What you will do
Include the line with "[Suivez sur Youtube] (217, 957)" and every line before it in the entries below, echoed exactly, but not the pictures.

===== Provided material

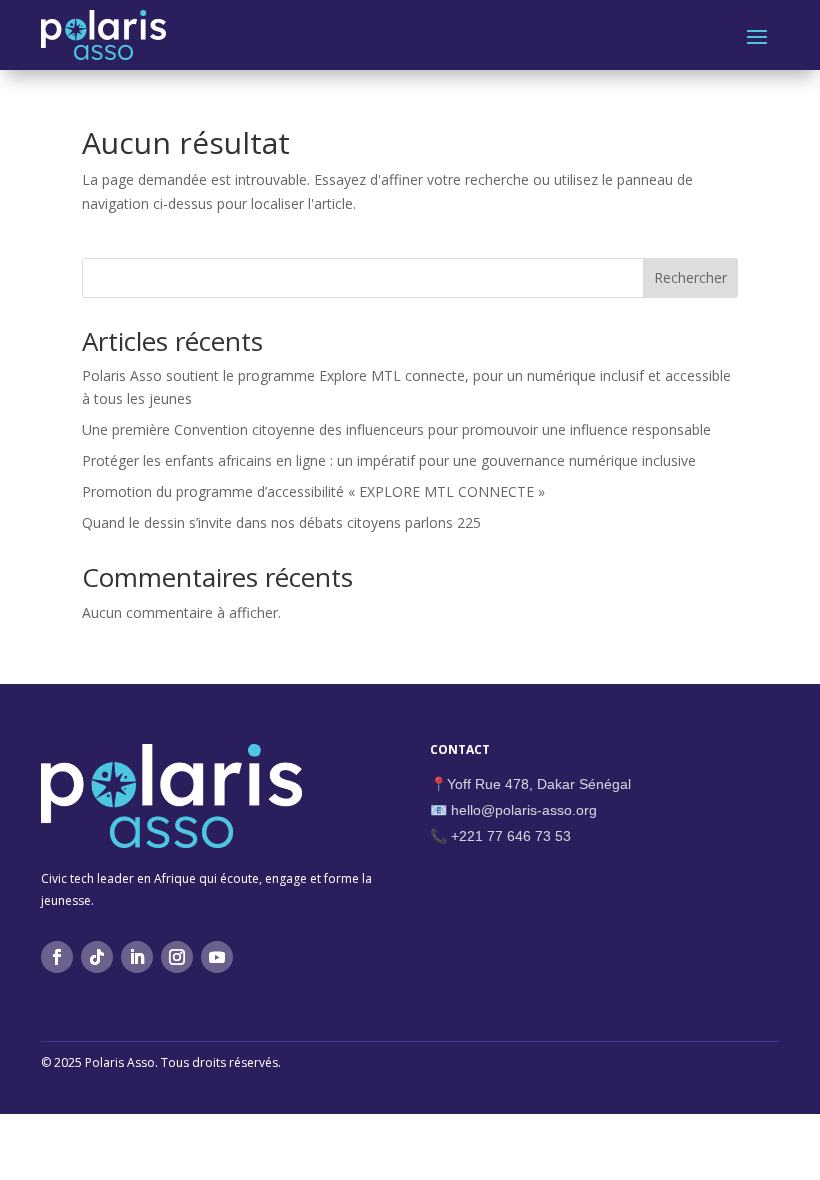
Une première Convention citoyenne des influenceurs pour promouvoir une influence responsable (398, 429)
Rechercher (690, 277)
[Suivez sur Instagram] (177, 957)
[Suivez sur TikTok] (97, 957)
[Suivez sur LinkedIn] (137, 957)
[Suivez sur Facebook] (57, 957)
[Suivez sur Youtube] (217, 957)
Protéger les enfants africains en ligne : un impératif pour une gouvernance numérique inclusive (389, 460)
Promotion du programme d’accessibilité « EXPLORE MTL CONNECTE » (313, 491)
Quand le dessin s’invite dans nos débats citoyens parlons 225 (281, 522)
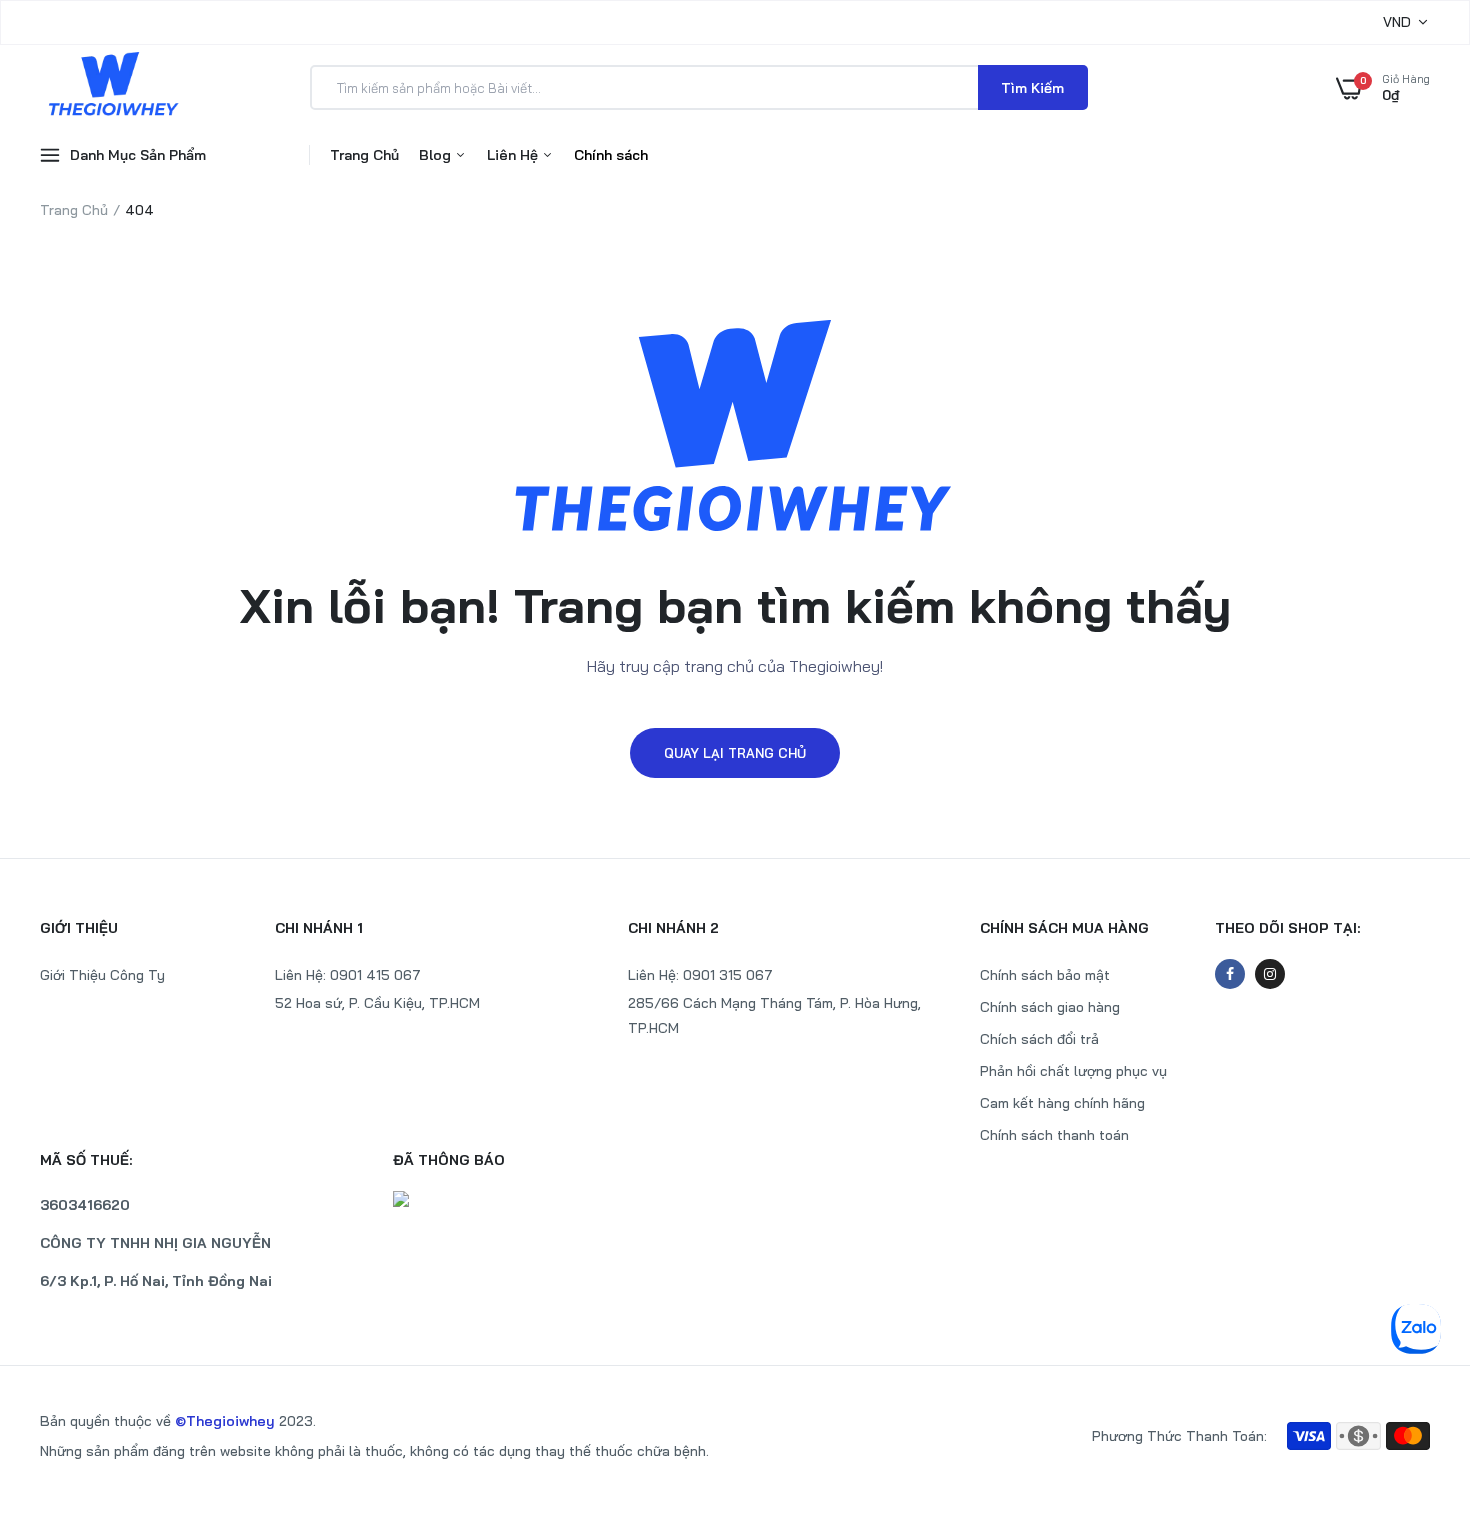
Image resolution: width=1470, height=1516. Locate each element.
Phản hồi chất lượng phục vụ (1073, 1071)
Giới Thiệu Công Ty (102, 975)
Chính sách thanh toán (1054, 1135)
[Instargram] (1270, 974)
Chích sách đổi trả (1039, 1039)
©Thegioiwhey (225, 1421)
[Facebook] (1230, 974)
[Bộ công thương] (559, 1199)
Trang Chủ (364, 155)
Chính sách (611, 155)
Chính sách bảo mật (1045, 975)
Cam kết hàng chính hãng (1062, 1103)
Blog (437, 155)
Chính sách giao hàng (1050, 1007)
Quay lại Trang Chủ (735, 753)
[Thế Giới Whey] (112, 87)
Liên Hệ (514, 155)
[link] (1415, 1371)
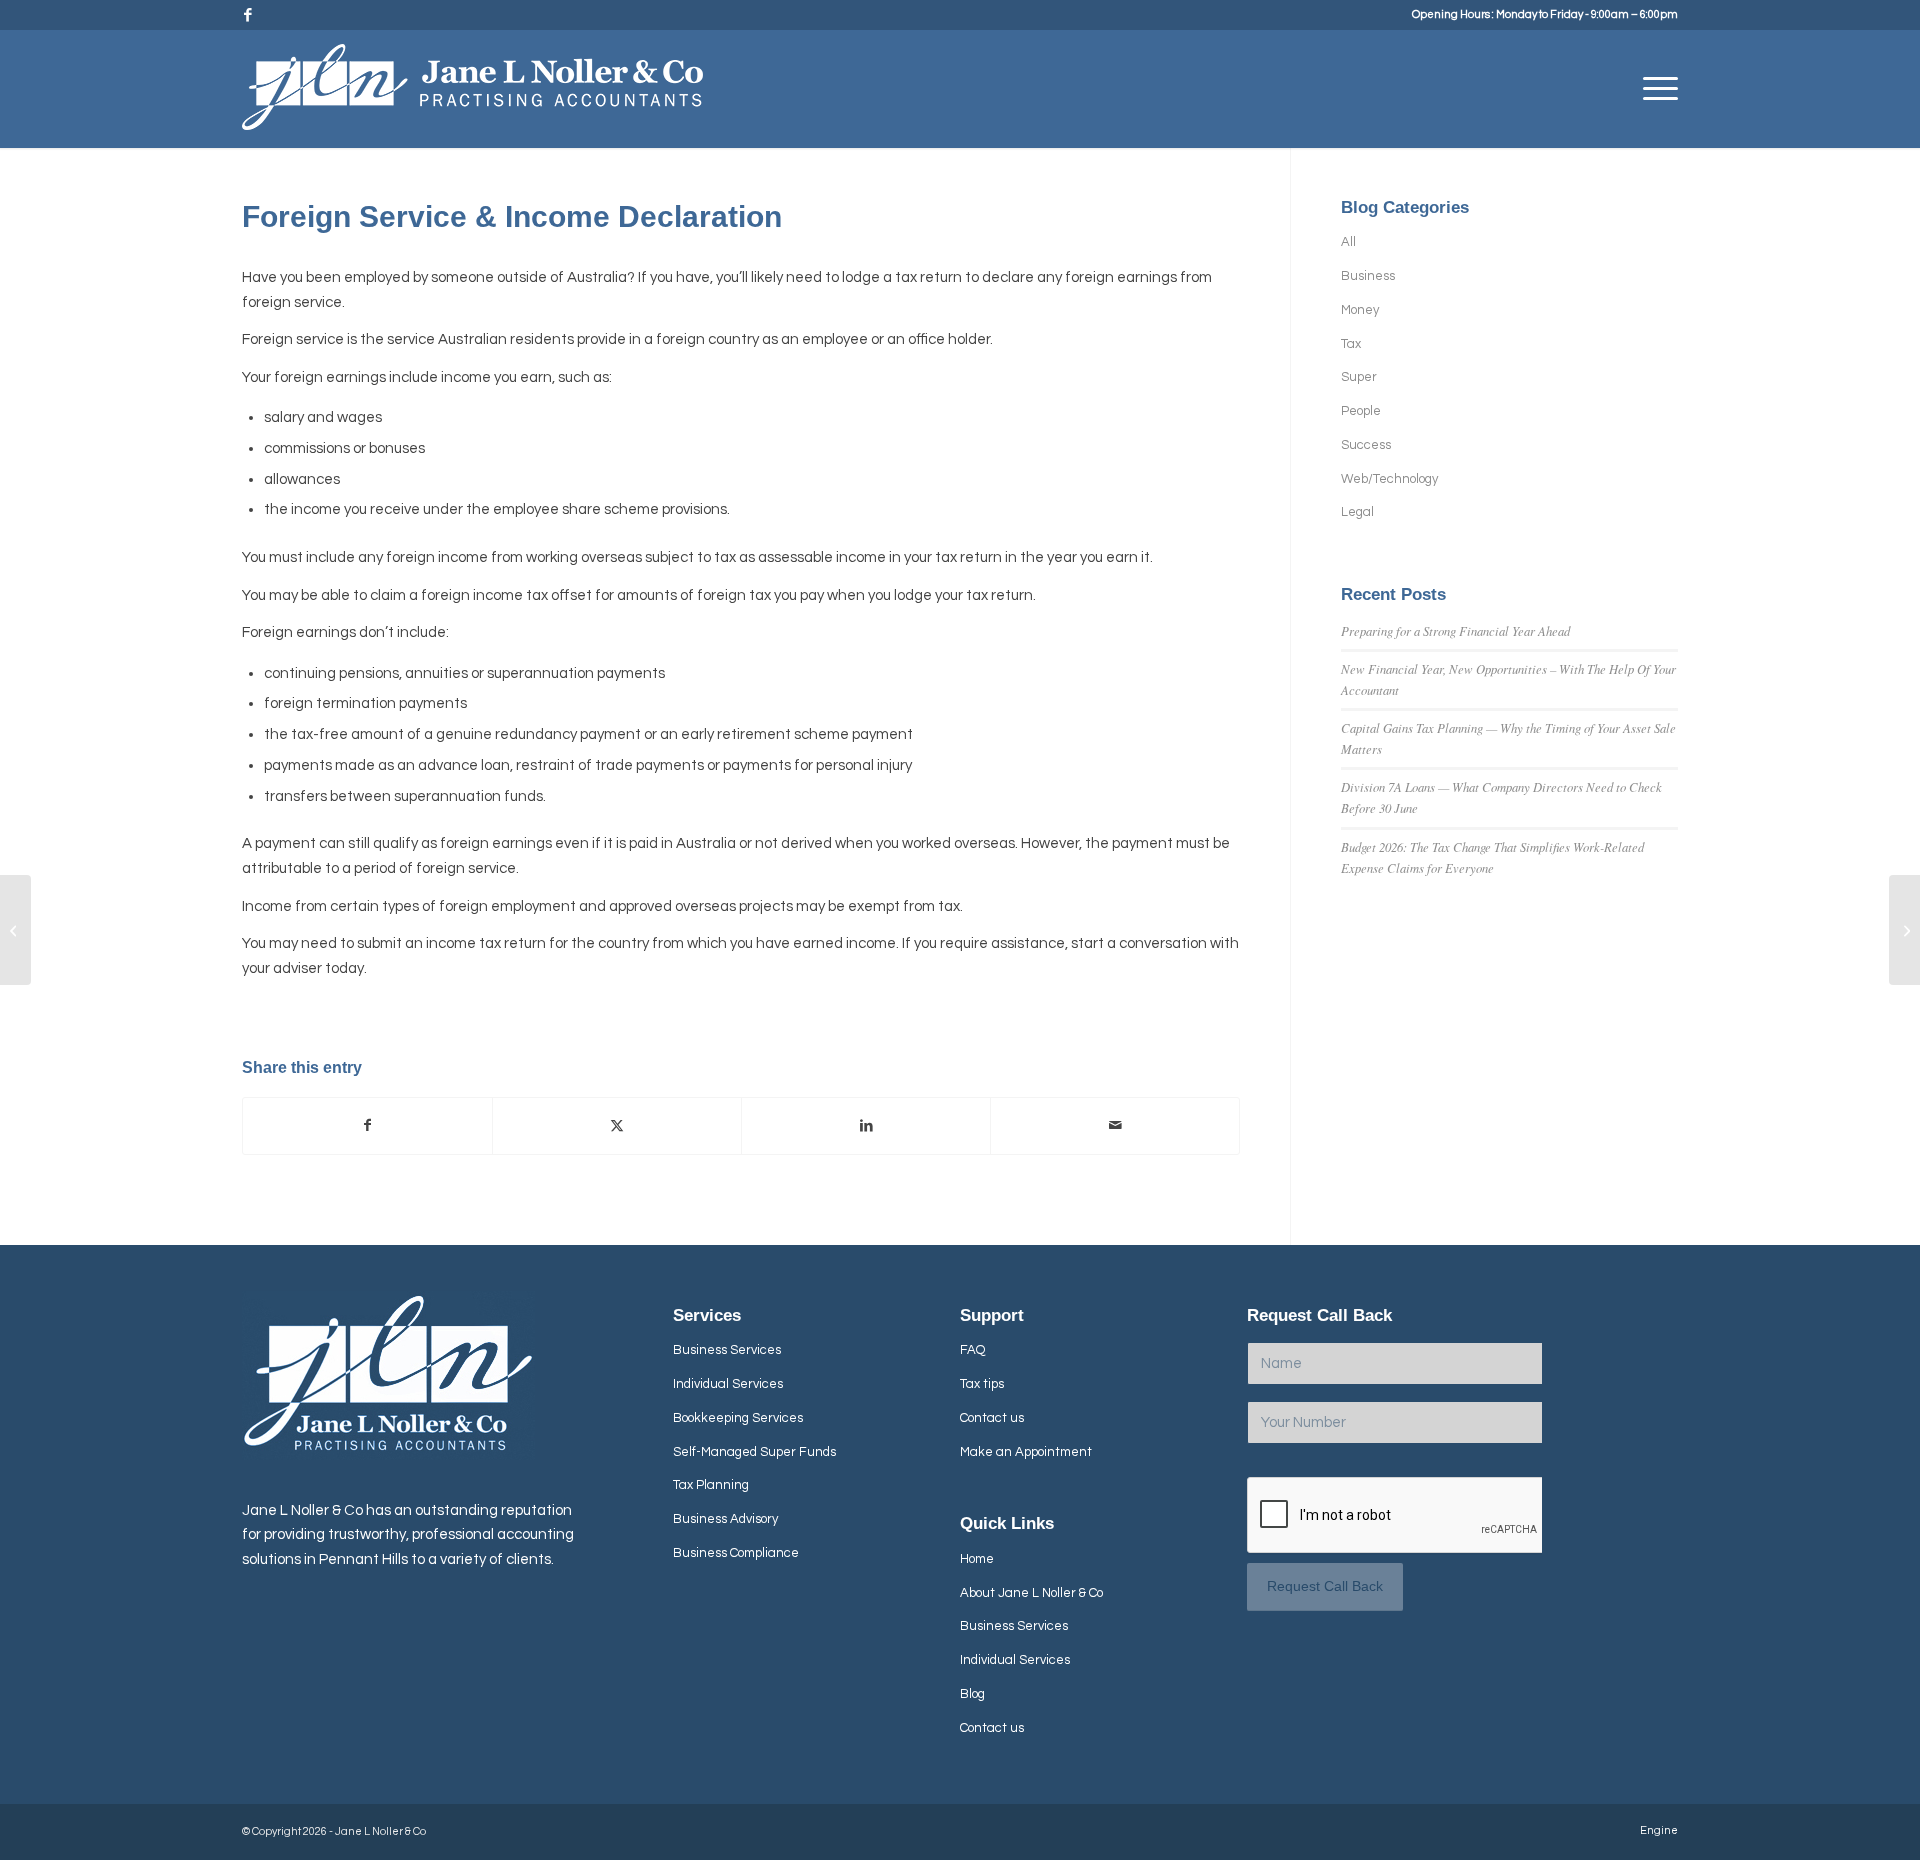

==========

Exercise result
Une première Convention citoyenne des influenceurs pour promouvoir une influence responsable (398, 429)
Rechercher (690, 277)
[Suivez sur Instagram] (177, 957)
[Suivez sur TikTok] (97, 957)
[Suivez sur LinkedIn] (137, 957)
[Suivez sur Facebook] (57, 957)
[Suivez sur Youtube] (217, 957)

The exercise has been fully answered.